Methylphenidate and venlafaxine attenuate locomotion in spontaneously hypertensive rats, an animal model of attention–deficit/hyperactivity disorder, through α2-adrenoceptor activation

Abstract

Recent clinical studies have shown that serotonin-norepinephrine reuptake inhibitors such as venlafaxine and duloxetine are effective against symptoms of attention-deficit/hyperactivity disorder such as inattention, oppositionality, and hyperactivity.
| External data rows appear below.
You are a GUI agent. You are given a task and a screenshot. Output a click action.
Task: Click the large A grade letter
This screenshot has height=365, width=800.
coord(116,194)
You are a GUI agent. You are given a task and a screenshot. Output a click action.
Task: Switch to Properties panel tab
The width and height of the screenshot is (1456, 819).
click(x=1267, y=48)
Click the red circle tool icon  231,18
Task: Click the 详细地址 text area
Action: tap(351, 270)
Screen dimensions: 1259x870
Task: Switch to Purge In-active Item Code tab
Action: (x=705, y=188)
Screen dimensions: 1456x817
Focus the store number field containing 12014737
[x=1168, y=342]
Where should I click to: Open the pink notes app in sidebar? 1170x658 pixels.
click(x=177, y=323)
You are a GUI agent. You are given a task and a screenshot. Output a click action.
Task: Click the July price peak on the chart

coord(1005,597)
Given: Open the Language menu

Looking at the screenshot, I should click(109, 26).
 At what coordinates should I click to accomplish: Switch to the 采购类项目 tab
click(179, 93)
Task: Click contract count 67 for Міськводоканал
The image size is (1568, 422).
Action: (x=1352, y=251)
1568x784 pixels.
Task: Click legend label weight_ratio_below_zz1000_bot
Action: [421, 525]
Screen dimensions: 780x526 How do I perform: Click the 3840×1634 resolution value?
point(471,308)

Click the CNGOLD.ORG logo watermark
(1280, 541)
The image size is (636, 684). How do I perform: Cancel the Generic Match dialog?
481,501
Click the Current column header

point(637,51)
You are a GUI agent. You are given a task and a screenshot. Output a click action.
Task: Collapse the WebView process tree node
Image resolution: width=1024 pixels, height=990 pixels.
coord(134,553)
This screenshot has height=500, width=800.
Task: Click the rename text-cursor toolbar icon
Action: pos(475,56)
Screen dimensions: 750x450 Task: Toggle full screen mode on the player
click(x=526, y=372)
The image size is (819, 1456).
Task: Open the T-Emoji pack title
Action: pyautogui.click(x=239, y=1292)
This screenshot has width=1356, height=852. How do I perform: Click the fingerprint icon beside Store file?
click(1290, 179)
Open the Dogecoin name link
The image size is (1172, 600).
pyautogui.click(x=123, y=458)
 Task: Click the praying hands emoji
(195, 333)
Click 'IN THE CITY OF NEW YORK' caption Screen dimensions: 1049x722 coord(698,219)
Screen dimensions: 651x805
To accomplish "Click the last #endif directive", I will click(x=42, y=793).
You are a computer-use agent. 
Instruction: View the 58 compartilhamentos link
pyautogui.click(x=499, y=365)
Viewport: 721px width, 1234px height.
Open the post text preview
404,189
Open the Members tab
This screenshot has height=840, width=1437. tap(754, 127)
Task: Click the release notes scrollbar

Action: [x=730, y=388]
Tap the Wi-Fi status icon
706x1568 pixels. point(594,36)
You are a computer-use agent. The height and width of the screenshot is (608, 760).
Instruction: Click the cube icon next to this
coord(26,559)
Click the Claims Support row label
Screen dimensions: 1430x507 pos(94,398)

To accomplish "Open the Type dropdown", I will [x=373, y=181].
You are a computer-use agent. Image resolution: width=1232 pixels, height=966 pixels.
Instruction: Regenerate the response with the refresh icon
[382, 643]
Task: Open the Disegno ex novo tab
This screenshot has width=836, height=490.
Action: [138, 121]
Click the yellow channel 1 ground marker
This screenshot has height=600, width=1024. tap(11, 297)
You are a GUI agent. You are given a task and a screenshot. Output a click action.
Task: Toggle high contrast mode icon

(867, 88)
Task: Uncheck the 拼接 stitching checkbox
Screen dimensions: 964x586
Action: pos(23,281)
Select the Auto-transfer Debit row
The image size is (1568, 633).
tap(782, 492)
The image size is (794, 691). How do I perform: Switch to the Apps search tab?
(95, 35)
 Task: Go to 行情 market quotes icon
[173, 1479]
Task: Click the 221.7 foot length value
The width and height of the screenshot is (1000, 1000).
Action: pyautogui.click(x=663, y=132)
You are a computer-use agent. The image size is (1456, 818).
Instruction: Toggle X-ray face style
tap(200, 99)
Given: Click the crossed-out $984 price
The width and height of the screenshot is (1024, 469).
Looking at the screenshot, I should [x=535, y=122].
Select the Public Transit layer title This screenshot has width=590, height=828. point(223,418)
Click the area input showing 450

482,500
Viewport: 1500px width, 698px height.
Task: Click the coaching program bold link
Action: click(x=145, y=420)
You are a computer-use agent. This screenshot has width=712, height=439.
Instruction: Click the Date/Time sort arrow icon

We have recently found that these serotonin-norepinephrine reuptake inhibitors, like methylphenidate, reduced the hyperactivity in spontaneously hypertensive rats (SHR), an animal model of attention-deficit/hyperactivity disorder. The present study investigated whether the α2-adrenoceptor and the dopamine-D1 receptor are involved in the behavioral effects of methylphenidate and venlafaxine in SHR. Adolescent male SHR showed greater horizontal locomotion in a familiar open field than male Wistar Kyoto and Wistar rats, and methylphenidate (0.3 mg/kg) and venlafaxine (30 mg/kg) reduced horizontal locomotion in SHR, but not Wistar Kyoto or Wistar rats. The effects of methylphenidate and venlafaxine were blocked by idazoxan (an α2-adrenoceptor antagonist), but not by SCH23390 (a dopamine-D1 receptor antagonist). These findings suggest that the α2-adrenoceptor plays a key role in the effects of methylphenidate and venlafaxine on enhanced locomotion in SHR.